Your output should be exactly the lines from the one containing "Task: Toggle the band bypass power button" through the last line of the listing, and nothing else. Pictures stay out.
↓
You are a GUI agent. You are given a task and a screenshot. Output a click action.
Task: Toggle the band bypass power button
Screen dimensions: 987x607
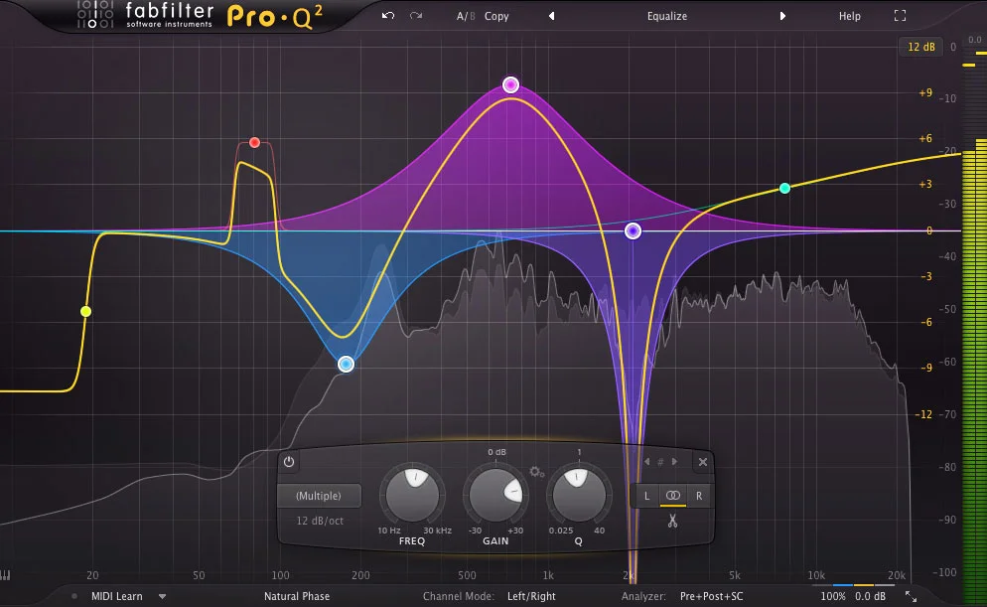(288, 462)
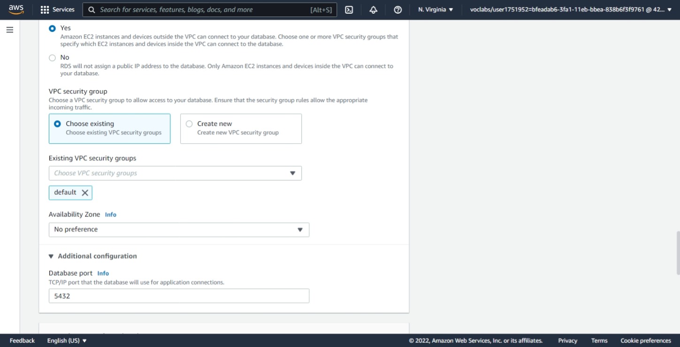This screenshot has width=680, height=347.
Task: Select the Yes public access radio button
Action: 52,28
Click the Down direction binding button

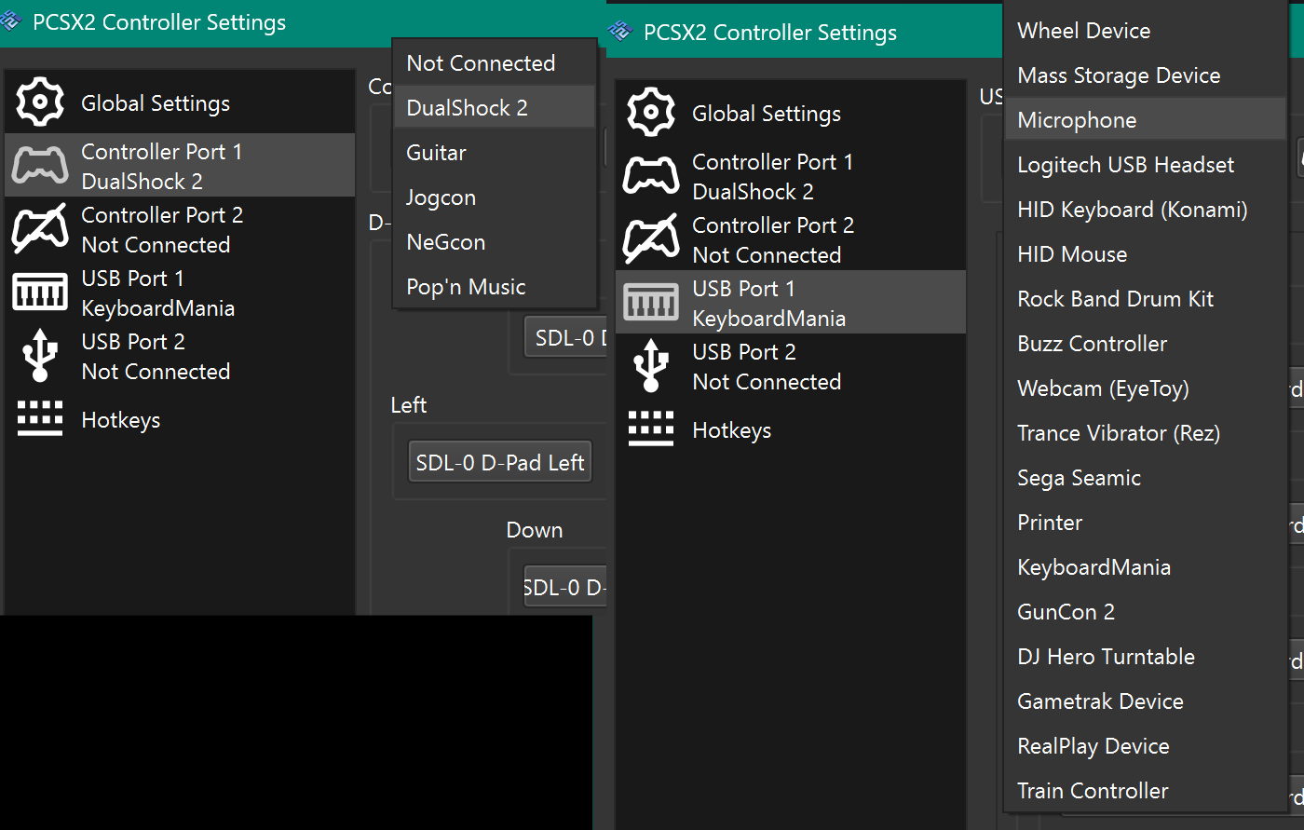[565, 588]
↑
◆ **The answer**
Task: Toggle the band bypass power button
Screen dimensions: 987x607
(288, 462)
This screenshot has width=680, height=347.
Task: Select the Yes public access radio button
Action: 52,28
Click the Down direction binding button

[565, 588]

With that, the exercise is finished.